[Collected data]

Content starts

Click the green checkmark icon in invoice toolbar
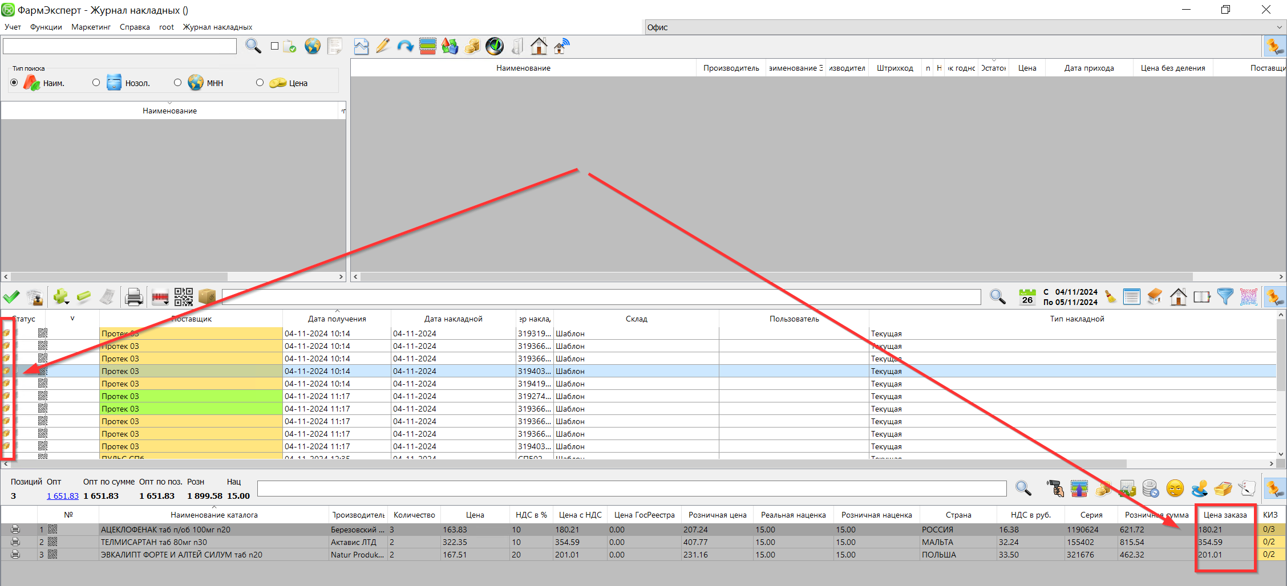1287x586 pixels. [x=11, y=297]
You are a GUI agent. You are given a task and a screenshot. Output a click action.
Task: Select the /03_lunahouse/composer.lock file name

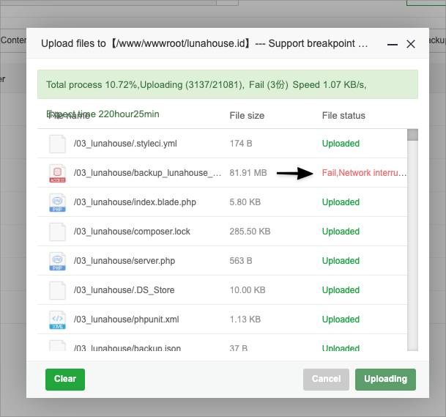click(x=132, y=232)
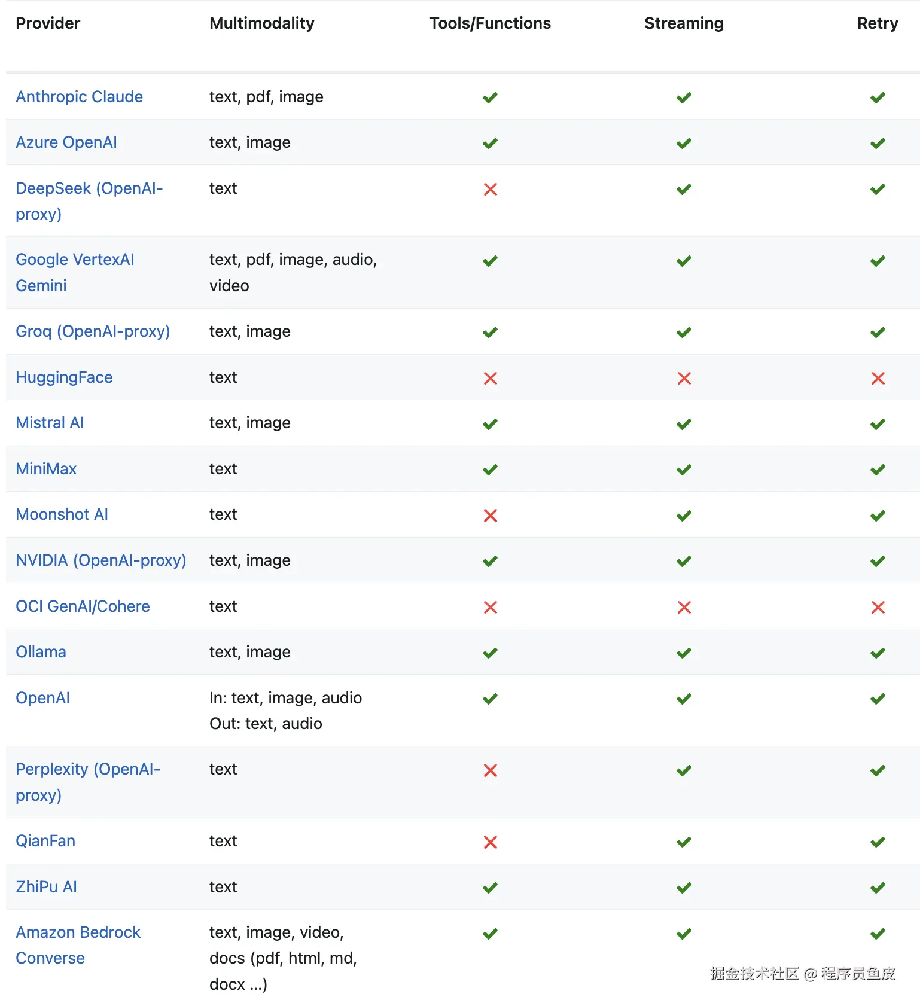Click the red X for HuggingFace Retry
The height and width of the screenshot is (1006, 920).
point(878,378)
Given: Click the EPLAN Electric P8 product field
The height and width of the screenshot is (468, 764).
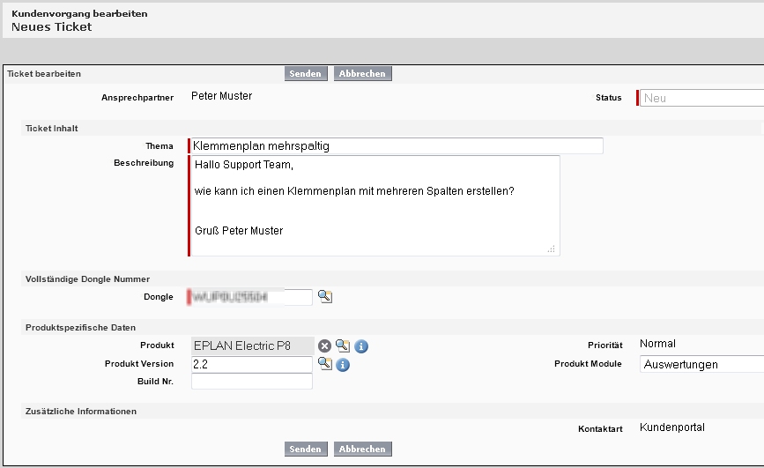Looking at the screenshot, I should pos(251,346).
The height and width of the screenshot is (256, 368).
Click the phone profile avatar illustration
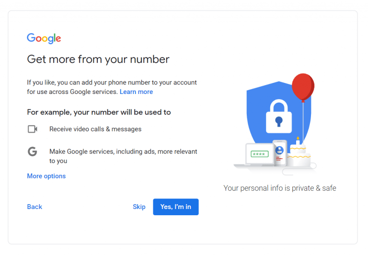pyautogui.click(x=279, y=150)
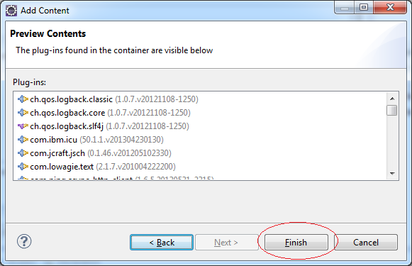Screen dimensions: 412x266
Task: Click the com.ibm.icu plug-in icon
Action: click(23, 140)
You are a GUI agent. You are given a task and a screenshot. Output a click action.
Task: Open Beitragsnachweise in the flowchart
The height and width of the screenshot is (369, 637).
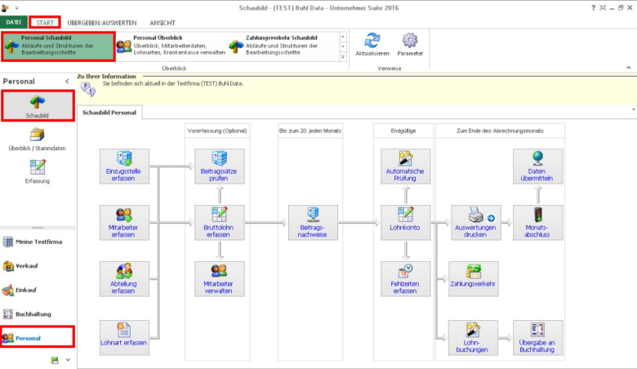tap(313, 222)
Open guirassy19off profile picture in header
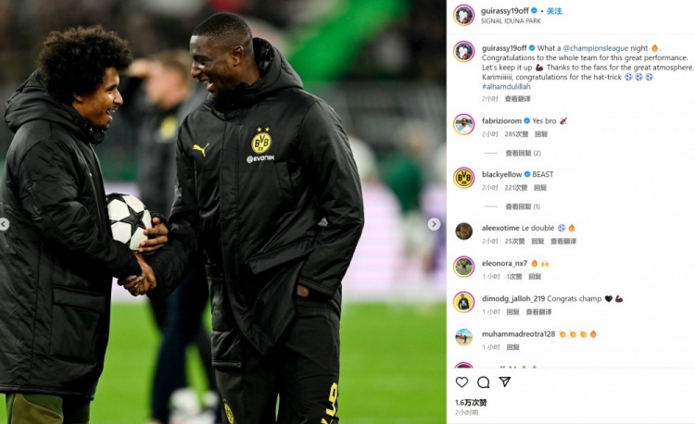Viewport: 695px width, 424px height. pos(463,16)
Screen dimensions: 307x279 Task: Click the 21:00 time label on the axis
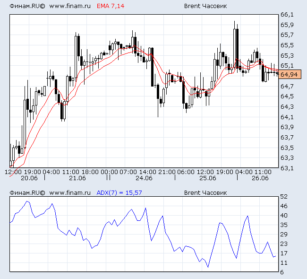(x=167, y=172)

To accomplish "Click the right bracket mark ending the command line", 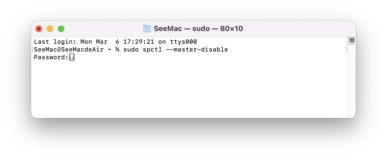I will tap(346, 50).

Content ends
Content starts

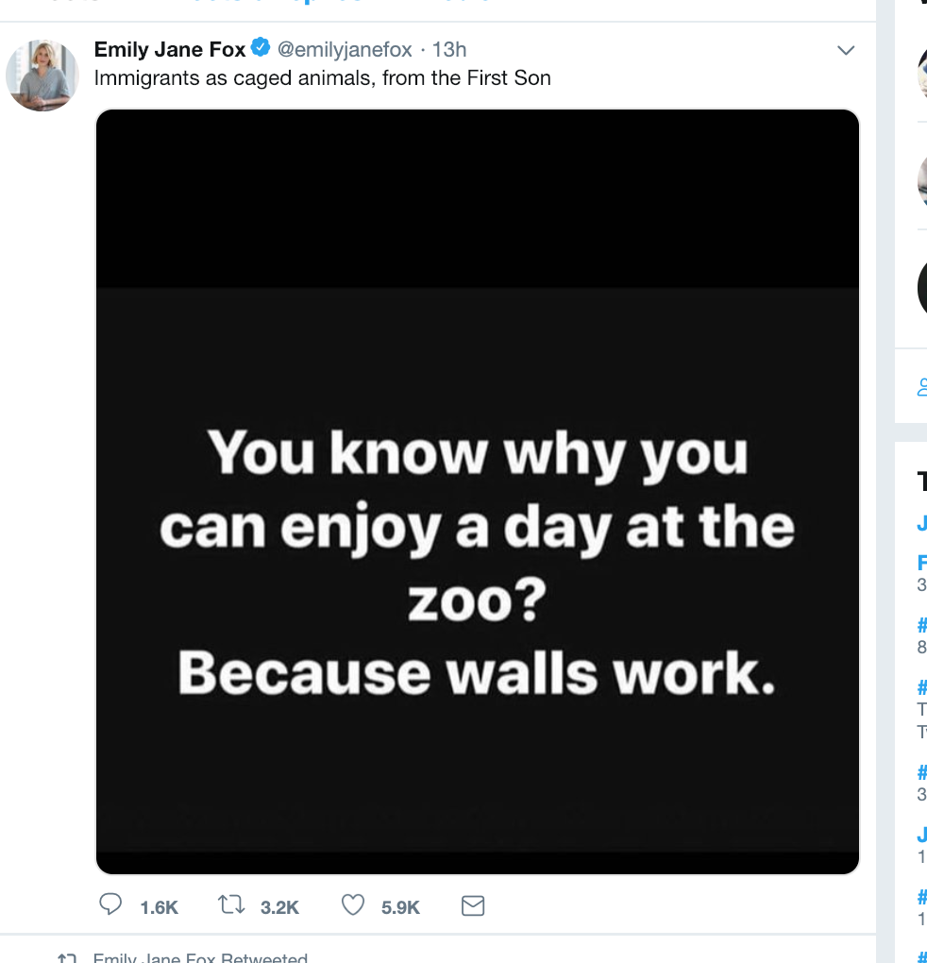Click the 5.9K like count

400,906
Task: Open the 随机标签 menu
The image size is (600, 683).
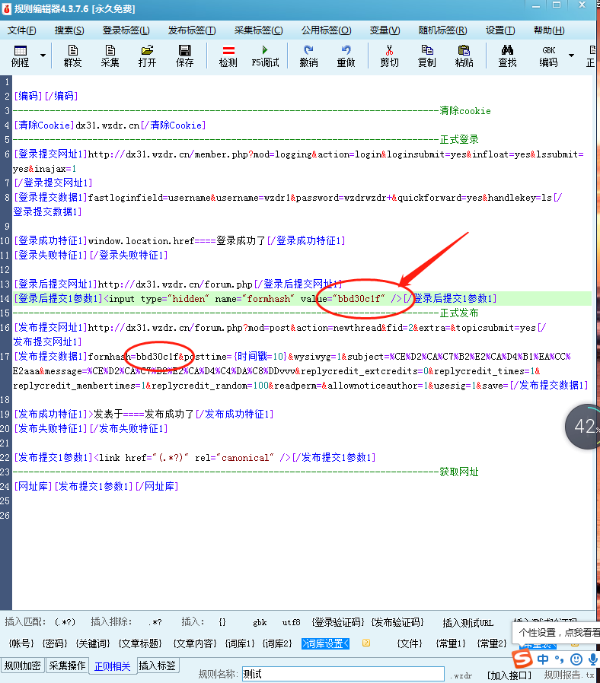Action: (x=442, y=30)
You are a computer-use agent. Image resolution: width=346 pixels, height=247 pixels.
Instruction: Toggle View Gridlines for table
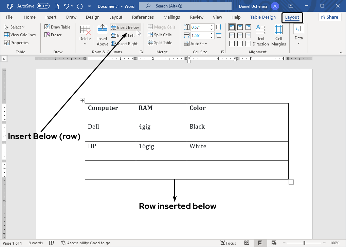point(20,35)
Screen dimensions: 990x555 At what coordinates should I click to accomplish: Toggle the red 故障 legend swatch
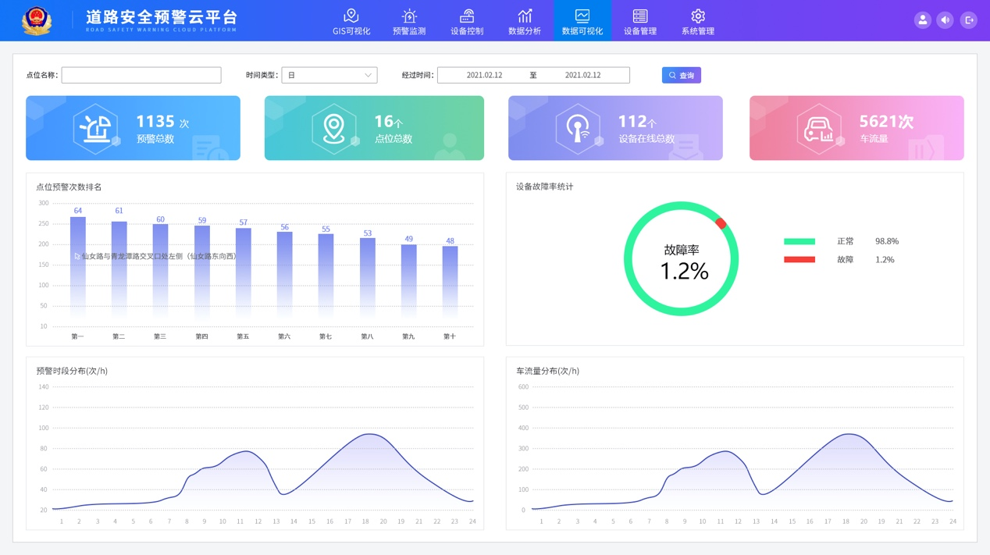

Content ends
Content starts

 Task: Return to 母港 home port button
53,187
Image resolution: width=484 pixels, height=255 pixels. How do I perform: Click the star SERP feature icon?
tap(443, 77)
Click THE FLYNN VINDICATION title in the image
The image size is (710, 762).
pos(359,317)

Content ends

▶ **EXERCISE DETAILS**: The stretch above running from the line with "Instruction: Toggle View Gridlines for table" through the line with "Screen dimensions: 990x555" is all you should copy, exactly, leaving out the pictures.

▶ **WRITTEN ANSWER**:
Instruction: Toggle View Gridlines for table
point(20,35)
Screen dimensions: 990x555 At what coordinates should I click to accomplish: Toggle the red 故障 legend swatch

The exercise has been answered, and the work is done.